I was born and raised in Pretoria and moved to Namibia with my family after finishing Matric in 2009. I came to Cape Town to start my studies in the field of Dietetics at the Tygerberg Medical Campus in 2011. However, after 2.5 years I decided to change paths and study Accounting instead and have never looked back. I am currently in my second year of articles and am working towards writing the APC exam in December this year.
My home language is German, and I am passionate about horse riding. Nothing brings me more peace and tranquillity than spending time with my horse Shadowfax.
What attracted you to Mazars? What stood out about the firm?
I came to hear of Mazars during my CTA year where two of my lecturers were from Mazars and spoke with such enthusiasm and passion about their field and the way they represented the Mazars culture, I knew that is a firm I would like to work for. It was truly inspiring upon which I looked up Mazars and applied for my articleship. From the moment I set foot in the building for my interview, I felt welcome and that Mazars was the firm for me.
From your perspective, what makes a great leader?
A great leader is someone who measures their success based on the successes of those below them, is willing to help and recognises good work ethic.
List some of your favourite “she-roes”:
My number one she-ro is and always will be my mom. As a single mother, she raised my sister and I, and always put us first and did everything in her power to grant us the opportunities and the lives we lead today. If I could be half the woman my mother is, I would be truly grateful.
From your experience within your career thus far, do you have any messages for future female graduates heading into the same field?
Know your worth and know when to say no. Be dedicated, and appreciate the challenges for the learning experiences they provide.
What is the best career advice you have ever received? This could be from a colleague, relative or a lecturer.
Be curious and ask questions! And of course, be comfortable with being uncomfortable! (Thank you CanGee)
Share some of your favourite highlights since starting at Mazars. This could be work-related or even everyday interactions with your office colleagues.
The biggest highlight of my journey with Mazars so far is forming bonds with people I will call friends for the rest of my life. Some other highlights include the exposure to diverse industries and the open-door policy within the firm.
Do you feel the COVID-19 pandemic has changed your view on the general work environment in any way?
Yes definitely. It highlighted the importance of communication in our field.

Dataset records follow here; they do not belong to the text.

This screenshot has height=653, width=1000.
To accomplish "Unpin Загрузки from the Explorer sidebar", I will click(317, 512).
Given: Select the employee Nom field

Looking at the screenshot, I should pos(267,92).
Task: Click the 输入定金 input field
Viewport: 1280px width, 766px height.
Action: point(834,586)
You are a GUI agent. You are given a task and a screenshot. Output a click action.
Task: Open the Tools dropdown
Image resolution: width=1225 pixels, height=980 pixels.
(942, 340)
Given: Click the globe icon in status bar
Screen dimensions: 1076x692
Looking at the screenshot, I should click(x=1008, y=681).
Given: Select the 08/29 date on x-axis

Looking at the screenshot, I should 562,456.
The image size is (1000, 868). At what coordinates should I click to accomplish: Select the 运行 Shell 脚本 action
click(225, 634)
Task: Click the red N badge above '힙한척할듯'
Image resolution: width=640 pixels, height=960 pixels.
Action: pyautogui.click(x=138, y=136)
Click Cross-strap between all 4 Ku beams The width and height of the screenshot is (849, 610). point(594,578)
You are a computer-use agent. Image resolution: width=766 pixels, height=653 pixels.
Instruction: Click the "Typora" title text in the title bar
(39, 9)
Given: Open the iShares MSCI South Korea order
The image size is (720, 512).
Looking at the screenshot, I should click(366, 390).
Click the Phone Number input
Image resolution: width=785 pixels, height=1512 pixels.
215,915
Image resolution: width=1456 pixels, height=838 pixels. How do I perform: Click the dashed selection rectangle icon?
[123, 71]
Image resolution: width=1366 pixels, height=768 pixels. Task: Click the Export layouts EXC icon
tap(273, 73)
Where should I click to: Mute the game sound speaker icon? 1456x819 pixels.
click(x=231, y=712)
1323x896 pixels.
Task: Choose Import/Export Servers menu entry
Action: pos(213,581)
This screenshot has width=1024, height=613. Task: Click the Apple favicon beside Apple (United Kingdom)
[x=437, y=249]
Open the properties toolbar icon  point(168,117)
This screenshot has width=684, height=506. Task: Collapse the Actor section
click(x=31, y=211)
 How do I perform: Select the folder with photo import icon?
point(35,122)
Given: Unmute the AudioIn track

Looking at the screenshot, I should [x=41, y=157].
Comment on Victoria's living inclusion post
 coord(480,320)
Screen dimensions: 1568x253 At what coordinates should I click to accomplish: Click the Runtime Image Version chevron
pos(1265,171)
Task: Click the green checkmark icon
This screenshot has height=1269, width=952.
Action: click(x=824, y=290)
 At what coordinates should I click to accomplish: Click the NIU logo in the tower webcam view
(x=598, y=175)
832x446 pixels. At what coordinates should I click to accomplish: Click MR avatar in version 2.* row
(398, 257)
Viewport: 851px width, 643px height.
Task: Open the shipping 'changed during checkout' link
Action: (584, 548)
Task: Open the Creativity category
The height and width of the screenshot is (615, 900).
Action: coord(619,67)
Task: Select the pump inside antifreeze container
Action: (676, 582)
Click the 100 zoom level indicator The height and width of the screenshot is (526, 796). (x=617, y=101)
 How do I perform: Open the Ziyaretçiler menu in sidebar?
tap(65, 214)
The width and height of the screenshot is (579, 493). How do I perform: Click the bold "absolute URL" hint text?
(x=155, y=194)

In order to work effectively as a team, especially while working remotely, communication is of the essence.
It also highlighted that working remotely can be productive and efficient, as long as the correct support structures are in place.
How have you maintained focus and motivation in the face of changes brought by the pandemic? Highlight something important during your day-to-day, that helps you cope with certain challenges.
Sticking to a daily routine has been the most effective method in facing the challenges brought by the pandemic, but also allowing myself to close that laptop and walk away at the end of the day to do something good for me, whether it be walking the dog or exercise.
What do you think the future of audit, tax and advisory looks like in South Africa?
Looking forward, working remotely should become best practice when and where possible. In light of the current economic conditions and the uncertainty of what the future holds, it is important for our profession to be resilient and adaptable to change.